Repeat, please, only the lines from the top of the data down to the line with "Given: Click the blue デバイス名（入力必須）label"; include both of those lines.

··· PROVIDED INFORMATION ···

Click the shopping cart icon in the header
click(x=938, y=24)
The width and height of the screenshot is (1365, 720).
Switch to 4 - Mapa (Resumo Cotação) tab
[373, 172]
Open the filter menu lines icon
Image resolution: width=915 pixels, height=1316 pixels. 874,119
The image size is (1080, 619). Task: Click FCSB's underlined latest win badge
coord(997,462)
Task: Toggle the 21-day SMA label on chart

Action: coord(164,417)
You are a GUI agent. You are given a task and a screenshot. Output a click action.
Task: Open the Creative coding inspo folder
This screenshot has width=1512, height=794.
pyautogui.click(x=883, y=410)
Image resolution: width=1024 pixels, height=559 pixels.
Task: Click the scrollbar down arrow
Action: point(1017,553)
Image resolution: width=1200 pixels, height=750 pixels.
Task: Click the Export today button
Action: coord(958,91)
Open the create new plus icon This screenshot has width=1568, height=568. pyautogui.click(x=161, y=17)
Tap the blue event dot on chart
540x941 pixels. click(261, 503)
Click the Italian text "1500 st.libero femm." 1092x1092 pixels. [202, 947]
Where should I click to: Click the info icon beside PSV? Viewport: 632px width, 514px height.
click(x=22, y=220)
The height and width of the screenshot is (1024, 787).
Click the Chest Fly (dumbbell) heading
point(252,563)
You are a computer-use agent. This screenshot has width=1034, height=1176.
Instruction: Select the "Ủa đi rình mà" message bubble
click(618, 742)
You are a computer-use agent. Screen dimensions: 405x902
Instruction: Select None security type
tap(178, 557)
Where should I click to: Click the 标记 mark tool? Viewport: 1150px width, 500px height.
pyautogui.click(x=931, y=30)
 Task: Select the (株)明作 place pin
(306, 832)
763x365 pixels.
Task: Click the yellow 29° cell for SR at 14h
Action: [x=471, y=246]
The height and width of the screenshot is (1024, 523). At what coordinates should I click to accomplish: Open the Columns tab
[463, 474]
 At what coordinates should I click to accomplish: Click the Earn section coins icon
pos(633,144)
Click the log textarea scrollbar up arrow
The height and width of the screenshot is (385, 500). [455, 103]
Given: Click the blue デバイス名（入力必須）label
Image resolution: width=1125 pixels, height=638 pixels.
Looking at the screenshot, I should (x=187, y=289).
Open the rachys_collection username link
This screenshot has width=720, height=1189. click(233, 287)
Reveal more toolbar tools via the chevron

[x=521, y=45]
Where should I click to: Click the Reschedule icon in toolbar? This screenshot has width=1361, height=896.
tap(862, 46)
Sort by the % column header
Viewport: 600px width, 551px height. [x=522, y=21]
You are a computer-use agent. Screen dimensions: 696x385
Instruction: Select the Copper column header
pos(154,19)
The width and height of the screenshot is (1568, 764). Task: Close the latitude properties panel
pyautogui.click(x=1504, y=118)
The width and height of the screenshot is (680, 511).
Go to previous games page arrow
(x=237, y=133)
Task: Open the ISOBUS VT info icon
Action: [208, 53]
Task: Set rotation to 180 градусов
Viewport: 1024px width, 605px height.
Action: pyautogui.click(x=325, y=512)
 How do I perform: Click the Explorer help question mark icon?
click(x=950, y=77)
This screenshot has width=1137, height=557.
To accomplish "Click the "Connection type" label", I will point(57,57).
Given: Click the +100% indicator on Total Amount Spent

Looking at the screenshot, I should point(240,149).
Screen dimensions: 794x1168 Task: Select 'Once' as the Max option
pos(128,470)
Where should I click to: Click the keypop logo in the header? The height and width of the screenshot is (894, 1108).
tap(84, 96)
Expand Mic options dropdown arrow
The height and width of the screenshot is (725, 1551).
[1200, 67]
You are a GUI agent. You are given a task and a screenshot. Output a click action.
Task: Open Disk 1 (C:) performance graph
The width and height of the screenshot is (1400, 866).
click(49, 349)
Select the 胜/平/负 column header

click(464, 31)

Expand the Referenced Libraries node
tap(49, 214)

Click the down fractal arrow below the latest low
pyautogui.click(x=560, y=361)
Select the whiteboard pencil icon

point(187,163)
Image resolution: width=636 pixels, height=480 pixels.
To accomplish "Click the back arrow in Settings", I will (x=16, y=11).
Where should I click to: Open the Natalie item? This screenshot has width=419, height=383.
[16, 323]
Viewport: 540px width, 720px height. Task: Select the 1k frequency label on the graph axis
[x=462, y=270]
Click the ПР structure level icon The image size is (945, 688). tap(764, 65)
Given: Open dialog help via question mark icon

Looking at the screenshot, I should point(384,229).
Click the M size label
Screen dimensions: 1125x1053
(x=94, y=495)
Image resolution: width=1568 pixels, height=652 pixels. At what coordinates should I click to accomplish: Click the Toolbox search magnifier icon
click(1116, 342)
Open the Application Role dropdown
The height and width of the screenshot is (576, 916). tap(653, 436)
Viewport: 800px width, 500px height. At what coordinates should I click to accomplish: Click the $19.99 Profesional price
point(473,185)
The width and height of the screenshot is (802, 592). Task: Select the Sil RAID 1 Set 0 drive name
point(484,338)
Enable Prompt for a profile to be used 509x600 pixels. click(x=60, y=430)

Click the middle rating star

···

RESPONSE BELOW
Click the shopping cart icon in the header
click(x=938, y=24)
The width and height of the screenshot is (1365, 720).
Switch to 4 - Mapa (Resumo Cotação) tab
[373, 172]
Open the filter menu lines icon
Image resolution: width=915 pixels, height=1316 pixels. 874,119
The image size is (1080, 619). Task: Click FCSB's underlined latest win badge
coord(997,462)
Task: Toggle the 21-day SMA label on chart

Action: coord(164,417)
You are a GUI agent. You are given a task and a screenshot. Output a click action.
Task: Open the Creative coding inspo folder
This screenshot has width=1512, height=794.
pyautogui.click(x=883, y=410)
Image resolution: width=1024 pixels, height=559 pixels.
Task: Click the scrollbar down arrow
Action: point(1017,553)
Image resolution: width=1200 pixels, height=750 pixels.
Task: Click the Export today button
Action: coord(958,91)
Open the create new plus icon This screenshot has width=1568, height=568. pyautogui.click(x=161, y=17)
Tap the blue event dot on chart
540x941 pixels. click(261, 503)
Click the Italian text "1500 st.libero femm." 1092x1092 pixels. [202, 947]
Where should I click to: Click the info icon beside PSV? Viewport: 632px width, 514px height.
click(x=22, y=220)
The height and width of the screenshot is (1024, 787).
Click the Chest Fly (dumbbell) heading
point(252,563)
You are a computer-use agent. This screenshot has width=1034, height=1176.
Instruction: Select the "Ủa đi rình mà" message bubble
click(618, 742)
You are a computer-use agent. Screen dimensions: 405x902
Instruction: Select None security type
tap(178, 557)
Where should I click to: Click the 标记 mark tool? Viewport: 1150px width, 500px height.
pyautogui.click(x=931, y=30)
 Task: Select the (株)明作 place pin
(306, 832)
763x365 pixels.
Task: Click the yellow 29° cell for SR at 14h
Action: [x=471, y=246]
The height and width of the screenshot is (1024, 523). At what coordinates should I click to accomplish: Open the Columns tab
[463, 474]
 At what coordinates should I click to accomplish: Click the Earn section coins icon
pos(633,144)
Click the log textarea scrollbar up arrow
The height and width of the screenshot is (385, 500). [455, 103]
Given: Click the blue デバイス名（入力必須）label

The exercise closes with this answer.